Scientific classification
- Kingdom: Animalia
- Phylum: Chordata
- Class: Actinopterygii
- Order: Argentiniformes
- Family: Bathylagidae
- Genus: Pseudobathylagus Kobyliansky, 1986
- Species: P. milleri
- Binomial name: Pseudobathylagus milleri (D. S. Jordan & C. H. Gilbert, 1898)

= Pseudobathylagus =

- Genus: Pseudobathylagus
- Species: milleri
- Authority: (D. S. Jordan & C. H. Gilbert, 1898)
- Conservation status: LC
- Parent authority: Kobyliansky, 1986

Species of fish (AKA stout blacksmelt and owlfish)

Pseudobathylagus milleri, the Stout blacksmelt, also called the Owlfish due to its large eyes relative to its body, is a species of deep-sea smelt native to the north Pacific Ocean where it is found to depths of 6600 m.
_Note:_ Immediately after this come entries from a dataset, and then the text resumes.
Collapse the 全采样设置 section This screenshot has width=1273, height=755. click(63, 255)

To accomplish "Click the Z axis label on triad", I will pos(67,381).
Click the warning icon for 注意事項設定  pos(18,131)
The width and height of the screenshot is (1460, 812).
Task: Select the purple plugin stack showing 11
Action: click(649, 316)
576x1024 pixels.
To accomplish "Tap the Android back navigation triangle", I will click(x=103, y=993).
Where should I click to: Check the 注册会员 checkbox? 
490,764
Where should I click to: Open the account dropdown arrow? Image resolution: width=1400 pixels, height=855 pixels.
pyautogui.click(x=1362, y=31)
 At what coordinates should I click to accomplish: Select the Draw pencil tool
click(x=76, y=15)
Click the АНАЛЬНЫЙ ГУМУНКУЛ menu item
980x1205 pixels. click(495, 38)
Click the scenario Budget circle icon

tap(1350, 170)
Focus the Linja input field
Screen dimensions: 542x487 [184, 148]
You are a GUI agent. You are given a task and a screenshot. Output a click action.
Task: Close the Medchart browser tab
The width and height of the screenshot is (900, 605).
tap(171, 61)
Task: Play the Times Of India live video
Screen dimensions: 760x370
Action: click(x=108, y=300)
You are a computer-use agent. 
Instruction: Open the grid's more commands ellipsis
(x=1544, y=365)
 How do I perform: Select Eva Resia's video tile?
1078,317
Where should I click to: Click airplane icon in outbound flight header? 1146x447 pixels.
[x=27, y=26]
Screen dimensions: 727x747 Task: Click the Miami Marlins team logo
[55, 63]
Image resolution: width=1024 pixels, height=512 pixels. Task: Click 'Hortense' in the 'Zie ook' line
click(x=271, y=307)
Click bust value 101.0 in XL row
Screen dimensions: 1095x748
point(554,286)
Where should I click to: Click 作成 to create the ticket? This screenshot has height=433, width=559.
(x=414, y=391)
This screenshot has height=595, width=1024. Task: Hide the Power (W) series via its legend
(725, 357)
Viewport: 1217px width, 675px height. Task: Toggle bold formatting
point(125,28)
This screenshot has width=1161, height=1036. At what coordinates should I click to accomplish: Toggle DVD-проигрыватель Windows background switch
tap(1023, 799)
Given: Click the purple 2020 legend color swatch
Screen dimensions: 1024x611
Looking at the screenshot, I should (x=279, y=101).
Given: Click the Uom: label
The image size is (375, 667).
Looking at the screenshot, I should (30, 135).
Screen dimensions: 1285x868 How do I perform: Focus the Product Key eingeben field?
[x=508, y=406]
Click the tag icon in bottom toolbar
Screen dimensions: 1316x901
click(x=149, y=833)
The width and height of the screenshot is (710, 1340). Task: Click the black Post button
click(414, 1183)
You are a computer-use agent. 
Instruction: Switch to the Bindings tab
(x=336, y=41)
This species grows to a length of 16.5 cm. It is the only species in the genus Pseudobathylagus.

== Description, taxonomy, and etymology ==
Pseudobathylagus milleri is a deep-sea smelt that was originally characterized as Bathylagus milleri by D. S. Jordan and C. H. Gilbert in 1898 based on a specimen collected at Cortes Bank, 1419 m from the surface. It was named after their linguist colleague at Stanford University, Walter Miller, for his contribution to zoological nomenclature. In 1939, W. M. Chapman described a new species Bathylagus alascanus, named after the location they were collected from, Alaska. However, Chapman's specimens were later considered to be also B. milleri. In 1986, N. V. Parin described anatomical differences compared to Bathylagus species, such as the absence of orbitosphenoid and postcleithrum. He thus reclassified it to Pseudobathylagus milleri (from Greek ψεύδης, pseudés = false), which is currently the only species under Pseudobathylagus. Parin also noted that the eyes of larvae are not stalked, which is a common feature among Bathylagus. The eyes are remarkably larger compared to other fishes in Bathylagidae as well, leading to the common name "Owlfish".

== Ecology ==
Pseudobathylagus milleri is widely distributed across the North Pacific Ocean, having been spotted from the east coast of Japan to the west coast of the U.S., and as far north as the Bering Sea. As a deep-sea smelt, Pseudobathylagus milleri generally lives in the mesopelagic and bathypelagic zones of the ocean. Nevertheless, specimens have been collected from depths of as shallow as 250 m and as deep as 6600 m.

Their diet include small crustaceans such as Copepoda and Gammaridea. Gut content examination also found parasitic digenean trematodes in Pseudobathylagus milleri, including Aponurus argentini in the stomach, and Steringophorus congeri and Paraccacladium sp. in the intestine.

== Reproduction and development ==
The reproduction of Pseudobathylagus milleri is oviparous. Larvae have been reported to be more abundant during spring from December to April. The larvae are about 5 mm long when hatching. The body length of adults can range from below 10 cm to over 20 cm.

== Genetics ==
Pseudobathylagus milleri has 30 pairs of chromosomes (2n = 60). They vary greatly in size, with the X chromosome being the largest and about twice of the next largest, seven pairs of intermediate sizes, and the Y chromosome among the smallest, dot-like chromosomes. The nuclear genome has not been sequenced, but partial sequences of some mitochondrial genes, including cytochrome oxidase subunit I and cytochrome b, are available for DNA barcoding.